Required work ::
Omit every picture and output the rest of the records exactly as they are.
** Opening Task input block **
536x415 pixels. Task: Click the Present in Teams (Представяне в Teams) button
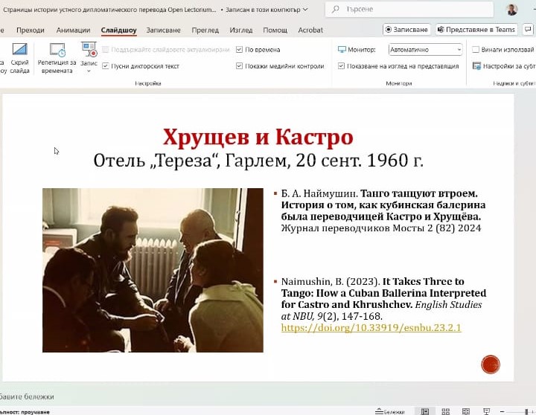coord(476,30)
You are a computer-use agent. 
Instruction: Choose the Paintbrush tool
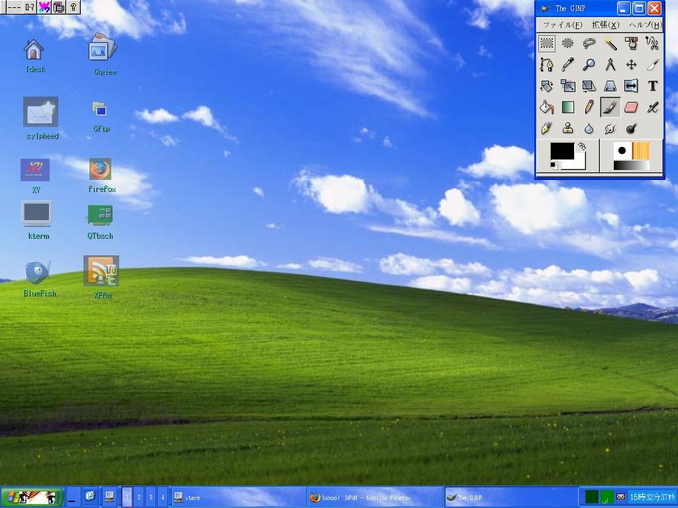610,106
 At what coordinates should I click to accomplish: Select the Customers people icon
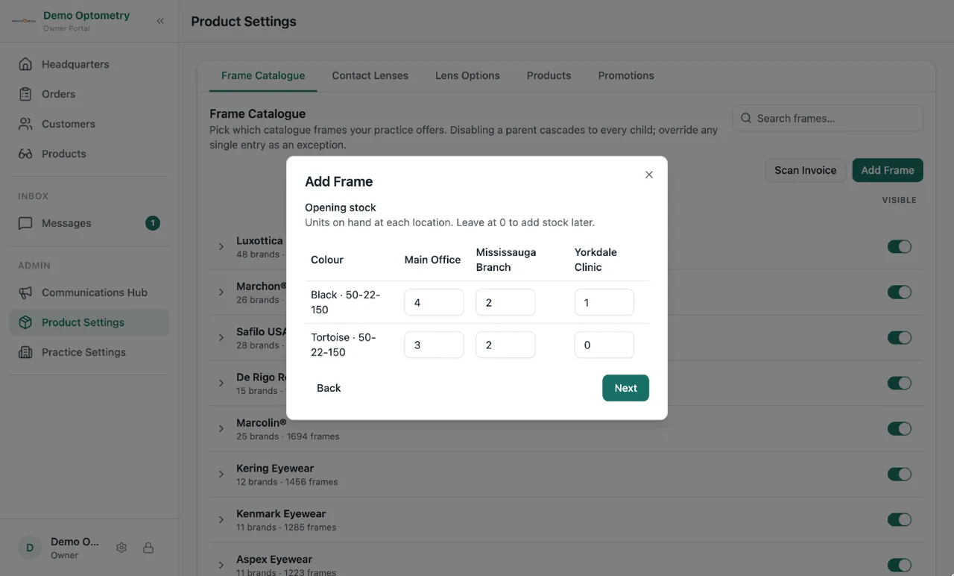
** Closing Task input block **
Response below ::
536x415 pixels. Task: Click the Present in Teams (Представяне в Teams) button
coord(476,30)
You are a computer-use agent. 
Instruction: Choose the Paintbrush tool
610,106
 At what coordinates should I click to accomplish: Select the Customers people icon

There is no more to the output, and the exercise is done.